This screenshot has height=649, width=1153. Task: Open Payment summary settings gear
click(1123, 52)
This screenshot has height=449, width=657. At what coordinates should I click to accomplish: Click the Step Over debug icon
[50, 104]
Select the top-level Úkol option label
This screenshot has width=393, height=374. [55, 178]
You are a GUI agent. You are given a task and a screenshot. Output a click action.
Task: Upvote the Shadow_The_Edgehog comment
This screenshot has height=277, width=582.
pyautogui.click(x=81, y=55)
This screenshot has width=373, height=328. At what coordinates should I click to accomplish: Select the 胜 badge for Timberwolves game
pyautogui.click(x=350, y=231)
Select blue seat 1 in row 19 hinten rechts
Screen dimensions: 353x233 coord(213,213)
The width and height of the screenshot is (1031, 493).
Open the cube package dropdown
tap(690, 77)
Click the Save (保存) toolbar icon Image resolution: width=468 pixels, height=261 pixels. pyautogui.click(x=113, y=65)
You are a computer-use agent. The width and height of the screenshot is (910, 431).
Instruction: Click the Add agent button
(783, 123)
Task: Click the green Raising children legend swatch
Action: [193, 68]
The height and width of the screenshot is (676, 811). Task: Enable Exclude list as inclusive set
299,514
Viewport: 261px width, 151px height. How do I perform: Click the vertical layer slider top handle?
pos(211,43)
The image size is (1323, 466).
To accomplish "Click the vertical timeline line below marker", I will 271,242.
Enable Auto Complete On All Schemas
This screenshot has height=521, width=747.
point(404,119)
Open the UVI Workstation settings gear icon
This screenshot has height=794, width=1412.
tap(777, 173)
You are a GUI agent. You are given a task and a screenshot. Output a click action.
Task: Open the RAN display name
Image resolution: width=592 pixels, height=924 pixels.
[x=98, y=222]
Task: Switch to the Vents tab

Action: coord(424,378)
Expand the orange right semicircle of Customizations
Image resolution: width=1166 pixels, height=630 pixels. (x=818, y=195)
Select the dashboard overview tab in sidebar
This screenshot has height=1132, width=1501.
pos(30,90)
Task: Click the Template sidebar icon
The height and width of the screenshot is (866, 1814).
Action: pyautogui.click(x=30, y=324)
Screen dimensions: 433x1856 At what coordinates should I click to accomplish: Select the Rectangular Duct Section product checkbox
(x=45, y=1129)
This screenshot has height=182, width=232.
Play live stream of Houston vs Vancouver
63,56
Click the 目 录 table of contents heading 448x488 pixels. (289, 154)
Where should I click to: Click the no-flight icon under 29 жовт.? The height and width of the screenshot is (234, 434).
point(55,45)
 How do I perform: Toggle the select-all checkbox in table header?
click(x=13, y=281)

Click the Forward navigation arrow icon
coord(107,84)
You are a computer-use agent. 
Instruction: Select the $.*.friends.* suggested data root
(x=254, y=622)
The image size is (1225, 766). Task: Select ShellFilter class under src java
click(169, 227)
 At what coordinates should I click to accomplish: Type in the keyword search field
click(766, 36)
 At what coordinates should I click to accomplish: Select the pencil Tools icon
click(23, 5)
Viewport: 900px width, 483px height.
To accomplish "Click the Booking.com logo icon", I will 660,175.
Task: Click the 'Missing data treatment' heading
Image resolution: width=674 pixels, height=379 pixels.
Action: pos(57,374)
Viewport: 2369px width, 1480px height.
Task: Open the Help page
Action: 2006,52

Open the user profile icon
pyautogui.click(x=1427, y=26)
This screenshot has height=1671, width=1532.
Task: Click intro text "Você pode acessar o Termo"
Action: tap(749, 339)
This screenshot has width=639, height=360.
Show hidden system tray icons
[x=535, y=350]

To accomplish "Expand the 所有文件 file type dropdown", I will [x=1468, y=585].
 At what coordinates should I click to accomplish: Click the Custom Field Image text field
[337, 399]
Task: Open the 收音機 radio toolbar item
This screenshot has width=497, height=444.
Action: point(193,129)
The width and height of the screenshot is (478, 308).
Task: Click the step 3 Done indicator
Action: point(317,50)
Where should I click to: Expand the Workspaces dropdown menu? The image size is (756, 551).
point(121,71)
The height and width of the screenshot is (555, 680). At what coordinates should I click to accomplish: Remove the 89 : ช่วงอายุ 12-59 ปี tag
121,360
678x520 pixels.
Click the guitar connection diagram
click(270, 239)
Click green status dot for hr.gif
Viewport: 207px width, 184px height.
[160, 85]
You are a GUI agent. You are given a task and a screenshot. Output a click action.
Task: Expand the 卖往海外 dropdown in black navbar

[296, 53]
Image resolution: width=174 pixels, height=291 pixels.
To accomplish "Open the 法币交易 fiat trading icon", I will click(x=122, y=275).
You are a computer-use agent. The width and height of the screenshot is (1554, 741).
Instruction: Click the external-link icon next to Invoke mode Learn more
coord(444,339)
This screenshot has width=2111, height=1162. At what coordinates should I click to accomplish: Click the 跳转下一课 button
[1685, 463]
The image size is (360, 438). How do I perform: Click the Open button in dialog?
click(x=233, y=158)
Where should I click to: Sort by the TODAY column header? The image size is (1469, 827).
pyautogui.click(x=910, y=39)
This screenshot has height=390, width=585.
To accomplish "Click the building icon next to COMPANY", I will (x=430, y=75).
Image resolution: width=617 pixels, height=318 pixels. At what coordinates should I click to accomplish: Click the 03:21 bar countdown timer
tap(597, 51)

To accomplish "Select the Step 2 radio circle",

::::::::

Problem statement -> Rewrite all of the entries above, swapping every "GUI agent" for "screen agent" and keeping everything else unchanged.

Result of this task ->
This screenshot has height=649, width=1153. Task: Open Payment summary settings gear
click(1123, 52)
This screenshot has height=449, width=657. At what coordinates should I click to accomplish: Click the Step Over debug icon
[50, 104]
Select the top-level Úkol option label
This screenshot has width=393, height=374. [55, 178]
You are a screen agent. You are given a task and a screenshot. Output a click action.
Task: Upvote the Shadow_The_Edgehog comment
This screenshot has height=277, width=582.
pyautogui.click(x=81, y=55)
This screenshot has width=373, height=328. At what coordinates should I click to accomplish: Select the 胜 badge for Timberwolves game
pyautogui.click(x=350, y=231)
Select blue seat 1 in row 19 hinten rechts
Screen dimensions: 353x233 coord(213,213)
The width and height of the screenshot is (1031, 493).
Open the cube package dropdown
tap(690, 77)
Click the Save (保存) toolbar icon Image resolution: width=468 pixels, height=261 pixels. pyautogui.click(x=113, y=65)
You are a computer-use agent. The width and height of the screenshot is (910, 431).
Instruction: Click the Add agent button
(783, 123)
Task: Click the green Raising children legend swatch
Action: [193, 68]
The height and width of the screenshot is (676, 811). Task: Enable Exclude list as inclusive set
299,514
Viewport: 261px width, 151px height. How do I perform: Click the vertical layer slider top handle?
pos(211,43)
The image size is (1323, 466).
To accomplish "Click the vertical timeline line below marker", I will 271,242.
Enable Auto Complete On All Schemas
This screenshot has height=521, width=747.
point(404,119)
Open the UVI Workstation settings gear icon
This screenshot has height=794, width=1412.
tap(777, 173)
You are a screen agent. You are given a task and a screenshot. Output a click action.
Task: Open the RAN display name
Image resolution: width=592 pixels, height=924 pixels.
[x=98, y=222]
Task: Switch to the Vents tab

Action: coord(424,378)
Expand the orange right semicircle of Customizations
Image resolution: width=1166 pixels, height=630 pixels. (x=818, y=195)
Select the dashboard overview tab in sidebar
This screenshot has height=1132, width=1501.
pos(30,90)
Task: Click the Template sidebar icon
The height and width of the screenshot is (866, 1814).
Action: pyautogui.click(x=30, y=324)
Screen dimensions: 433x1856 At what coordinates should I click to accomplish: Select the Rectangular Duct Section product checkbox
(x=45, y=1129)
This screenshot has height=182, width=232.
Play live stream of Houston vs Vancouver
63,56
Click the 目 录 table of contents heading 448x488 pixels. (289, 154)
Where should I click to: Click the no-flight icon under 29 жовт.? The height and width of the screenshot is (234, 434).
point(55,45)
 How do I perform: Toggle the select-all checkbox in table header?
click(x=13, y=281)

Click the Forward navigation arrow icon
coord(107,84)
You are a computer-use agent. 
Instruction: Select the $.*.friends.* suggested data root
(x=254, y=622)
The image size is (1225, 766). Task: Select ShellFilter class under src java
click(169, 227)
 At what coordinates should I click to accomplish: Type in the keyword search field
click(766, 36)
 At what coordinates should I click to accomplish: Select the pencil Tools icon
click(23, 5)
Viewport: 900px width, 483px height.
To accomplish "Click the Booking.com logo icon", I will 660,175.
Task: Click the 'Missing data treatment' heading
Image resolution: width=674 pixels, height=379 pixels.
Action: pos(57,374)
Viewport: 2369px width, 1480px height.
Task: Open the Help page
Action: 2006,52

Open the user profile icon
pyautogui.click(x=1427, y=26)
This screenshot has height=1671, width=1532.
Task: Click intro text "Você pode acessar o Termo"
Action: tap(749, 339)
This screenshot has width=639, height=360.
Show hidden system tray icons
[x=535, y=350]

To accomplish "Expand the 所有文件 file type dropdown", I will [x=1468, y=585].
 At what coordinates should I click to accomplish: Click the Custom Field Image text field
[337, 399]
Task: Open the 收音機 radio toolbar item
This screenshot has width=497, height=444.
Action: point(193,129)
The width and height of the screenshot is (478, 308).
Task: Click the step 3 Done indicator
Action: point(317,50)
Where should I click to: Expand the Workspaces dropdown menu? The image size is (756, 551).
point(121,71)
The height and width of the screenshot is (555, 680). At what coordinates should I click to accomplish: Remove the 89 : ช่วงอายุ 12-59 ปี tag
121,360
678x520 pixels.
Click the guitar connection diagram
click(270, 239)
Click green status dot for hr.gif
Viewport: 207px width, 184px height.
[160, 85]
You are a screen agent. You are given a task and a screenshot. Output a click action.
Task: Expand the 卖往海外 dropdown in black navbar

[296, 53]
Image resolution: width=174 pixels, height=291 pixels.
To accomplish "Open the 法币交易 fiat trading icon", I will click(x=122, y=275).
You are a computer-use agent. The width and height of the screenshot is (1554, 741).
Instruction: Click the external-link icon next to Invoke mode Learn more
coord(444,339)
This screenshot has width=2111, height=1162. At what coordinates should I click to accomplish: Click the 跳转下一课 button
[1685, 463]
The image size is (360, 438). How do I perform: Click the Open button in dialog?
click(x=233, y=158)
Where should I click to: Sort by the TODAY column header? The image size is (1469, 827).
pyautogui.click(x=910, y=39)
This screenshot has height=390, width=585.
To accomplish "Click the building icon next to COMPANY", I will (x=430, y=75).
Image resolution: width=617 pixels, height=318 pixels. At what coordinates should I click to accomplish: Click the 03:21 bar countdown timer
tap(597, 51)

To accomplish "Select the Step 2 radio circle",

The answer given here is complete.